+++ Entries provided

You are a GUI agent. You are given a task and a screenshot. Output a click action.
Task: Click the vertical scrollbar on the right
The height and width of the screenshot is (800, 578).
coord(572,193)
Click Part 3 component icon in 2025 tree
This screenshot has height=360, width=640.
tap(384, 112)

++++++

Starting at the line that contains "The height and", transcribe every line through the last line of the entries above, exactly, and nothing else.

▸ **Written response**
The height and width of the screenshot is (800, 578).
coord(572,193)
Click Part 3 component icon in 2025 tree
This screenshot has height=360, width=640.
tap(384, 112)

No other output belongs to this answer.